Contexto Educacional

O manejo da exacerbação do DPOC foca na reversão da obstrução ao fluxo aéreo e no suporte ventilatório. A gasometria arterial é a ferramenta diagnóstica chave para identificar a acidose respiratória hipercápnica. A VNI atua diminuindo o trabalho respiratório e melhorando a troca gasosa, sendo uma das intervenções com maior nível de evidência para redução de desfechos negativos nesta patologia.

Perguntas Frequentes

Quais os critérios de indicação para VNI no DPOC?

A Ventilação Não Invasiva (VNI) é o padrão-ouro no manejo da insuficiência respiratória hipercápnica na exacerbação do DPOC. As indicações formais incluem acidose respiratória moderada (pH entre 7,25 e 7,35), pCO2 > 45 mmHg e dispneia grave com sinais de fadiga muscular (uso de musculatura acessória ou respiração paradoxal). A VNI deve ser iniciada precocemente para evitar a progressão para falência respiratória franca e necessidade de intubação orotraqueal. É fundamental que o paciente esteja consciente, cooperativo e capaz de proteger as vias aéreas, além de apresentar estabilidade hemodinâmica para o sucesso da terapia.

Quando considerar falha da VNI e proceder à IOT?
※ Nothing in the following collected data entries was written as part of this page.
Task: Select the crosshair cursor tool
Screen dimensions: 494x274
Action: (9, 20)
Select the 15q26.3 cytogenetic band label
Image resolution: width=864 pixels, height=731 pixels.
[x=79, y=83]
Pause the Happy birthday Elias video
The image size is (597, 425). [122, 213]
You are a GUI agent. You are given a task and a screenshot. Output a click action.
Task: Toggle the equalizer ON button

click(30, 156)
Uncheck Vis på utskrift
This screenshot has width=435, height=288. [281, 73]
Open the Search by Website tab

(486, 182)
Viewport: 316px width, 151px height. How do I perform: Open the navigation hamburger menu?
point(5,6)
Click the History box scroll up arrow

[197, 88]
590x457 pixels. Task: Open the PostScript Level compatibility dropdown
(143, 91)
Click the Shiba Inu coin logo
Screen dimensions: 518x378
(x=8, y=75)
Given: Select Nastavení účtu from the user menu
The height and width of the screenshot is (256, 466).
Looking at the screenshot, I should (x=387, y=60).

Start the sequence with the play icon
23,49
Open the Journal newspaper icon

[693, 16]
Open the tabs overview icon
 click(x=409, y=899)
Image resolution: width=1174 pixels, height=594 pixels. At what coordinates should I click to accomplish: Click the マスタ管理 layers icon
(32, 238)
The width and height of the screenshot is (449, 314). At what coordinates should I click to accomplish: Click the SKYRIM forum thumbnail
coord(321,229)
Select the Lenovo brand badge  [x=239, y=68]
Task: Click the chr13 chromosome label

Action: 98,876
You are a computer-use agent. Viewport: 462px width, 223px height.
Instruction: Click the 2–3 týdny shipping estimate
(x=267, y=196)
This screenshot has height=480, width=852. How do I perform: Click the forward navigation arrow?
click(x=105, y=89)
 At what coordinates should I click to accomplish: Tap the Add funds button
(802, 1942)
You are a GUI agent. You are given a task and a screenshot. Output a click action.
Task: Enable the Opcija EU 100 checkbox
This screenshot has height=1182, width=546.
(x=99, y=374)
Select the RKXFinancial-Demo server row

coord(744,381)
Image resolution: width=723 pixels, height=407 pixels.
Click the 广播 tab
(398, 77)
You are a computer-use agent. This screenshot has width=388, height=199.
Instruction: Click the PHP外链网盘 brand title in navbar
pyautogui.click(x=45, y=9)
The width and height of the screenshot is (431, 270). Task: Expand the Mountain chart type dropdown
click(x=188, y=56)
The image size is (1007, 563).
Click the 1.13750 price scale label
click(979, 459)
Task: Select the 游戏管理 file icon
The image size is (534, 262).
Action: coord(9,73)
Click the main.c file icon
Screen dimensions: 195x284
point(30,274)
A falha da VNI é sugerida pela persistência ou piora da acidose (pH < 7,25) e hipercapnia após 1 a 2 horas de tentativa, ou pela deterioração do nível de consciência (Escala de Coma de Glasgow < 8). Outros sinais de alerta incluem instabilidade hemodinâmica grave, arritmias ventriculares, incapacidade de manejar secreções abundantes ou intolerância absoluta à interface da máscara. Nesses cenários, a intubação orotraqueal (IOT) não deve ser retardada, pois a demora em instituir a ventilação invasiva está associada a piores desfechos e aumento da mortalidade hospitalar.

Qual o papel da antibioticoterapia na exacerbação do DPOC?

A antibioticoterapia é indicada em exacerbações do DPOC quando há aumento de pelo menos dois dos três sintomas cardinais de Anthonisen: dispneia, volume do escarro e purulência do escarro (sendo a purulência mandatória). Também é indicada para pacientes que necessitam de ventilação mecânica (invasiva ou não). O objetivo é tratar infecções bacterianas que frequentemente desencadeiam a crise, sendo os patógenos mais comuns o Haemophilus influenzae, Streptococcus pneumoniae e Moraxella catarrhalis. Em pacientes com risco, deve-se considerar a cobertura para Pseudomonas aeruginosa.